(Required work)
Can you pick up the FLR(M) forum thread about a self-employed spouse from its last line and carry it on?

(Page text)
# FLR(M) Self Employed Spouse Questions



## Julia90 (Aug 8, 2012)

I went to my PEO appointment last week in Solihull to get my FLR(M) visa. I was so unprepared! After waiting for an hour in the waiting room, my husband and I were called up to start going through our application with the caseworker. Apparently I had been looking at the wrong guidance notes and didn't have half of the required financial paperwork that we needed. The caseworker was very kind and helpful- he copied the correct guidance notes for me and made us another appointment for the 11th. My fiance visa expires on the 14th though, so I need to be absolutely sure that I have the correct paperwork for my appointment on Monday!

Has anyone applied for their FLR(M) with a self employed spouse? Can you please tell me all of the evidence you provided? The caseworker said I should have my husband's accountant write a letter about his business. What exactly should this letter say? We also need proof that he pays Class 2 National Insurance contributions, but the only proof he has is a direct debit every month from his bank account. Will that be enough?

I'm assuming all of these documents have to be from the same period of time. His most current accounts are from October 2011 though- Should all of my documents therefore be that old?

Sorry for the lengthy post, but I am really nervous about this appointment!


----------



## Leanna (Oct 22, 2012)

(Given data)
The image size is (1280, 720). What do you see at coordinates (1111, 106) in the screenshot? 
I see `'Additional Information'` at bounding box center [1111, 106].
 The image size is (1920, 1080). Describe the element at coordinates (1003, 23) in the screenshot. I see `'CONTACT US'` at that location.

(Reply)
Julia90 said:


> I went to my PEO appointment last week in Solihull to get my FLR(M) visa. I was so unprepared! After waiting for an hour in the waiting room, my husband and I were called up to start going through our application with the caseworker. Apparently I had been looking at the wrong guidance notes and didn't have half of the required financial paperwork that we needed. The caseworker was very kind and helpful- he copied the correct guidance notes for me and made us another appointment for the 11th. My fiance visa expires on the 14th though, so I need to be absolutely sure that I have the correct paperwork for my appointment on Monday!


Wow, very lucky of you and a very nice ECO you had! Many would've simply been declined. Great that you've got this second chance. 



> Has anyone applied for their FLR(M) with a self employed spouse? Can you please tell me all of the evidence you provided? The caseworker said I should have my husband's accountant write a letter about his business. What exactly should this letter say? We also need proof that he pays Class 2 National Insurance contributions, but the only proof he has is a direct debit every month from his bank account. Will that be enough?


The type of proof that you supply will vary greatly on your husband's status in his company ie. sole trader, director, etc. 

Have a look through Section 9 here: http://www.ukba.homeoffice.gov.uk/s...DIs/chp8-annex/section-FM-1.7.pdf?view=Binary

And here's an idea (from here: UK Border Agency | Appendix FM-SE - Family members - specified evidence) of the types of documents you must supply to meet the financial requirement as self-employed (its a long list I'm afraid)

_



7. In respect of self-employment in the UK as a partner, as a sole trader or in a franchise all of the following must be provided:

(a) Evidence of the amount of tax payable, paid and unpaid for the last financial year.

(b) The latest:

(i) annual self-assessment tax return to HMRC (a copy or print-out);
(ii) Statement of Account (SA300 or SA302); and,
(iii) the same for the previous financial year if the latest return does not show the necessary level of gross income, but the average of the last 2 financial years does.

(c) Proof of registration with HMRC as self-employed if available.

(d) Each partner's Unique Tax Reference Number (UTR) and/or the UTR of the partnership or business.

(e) Where the person holds or held a separate business bank account(s), bank statements for the same 12-month period as the tax return(s).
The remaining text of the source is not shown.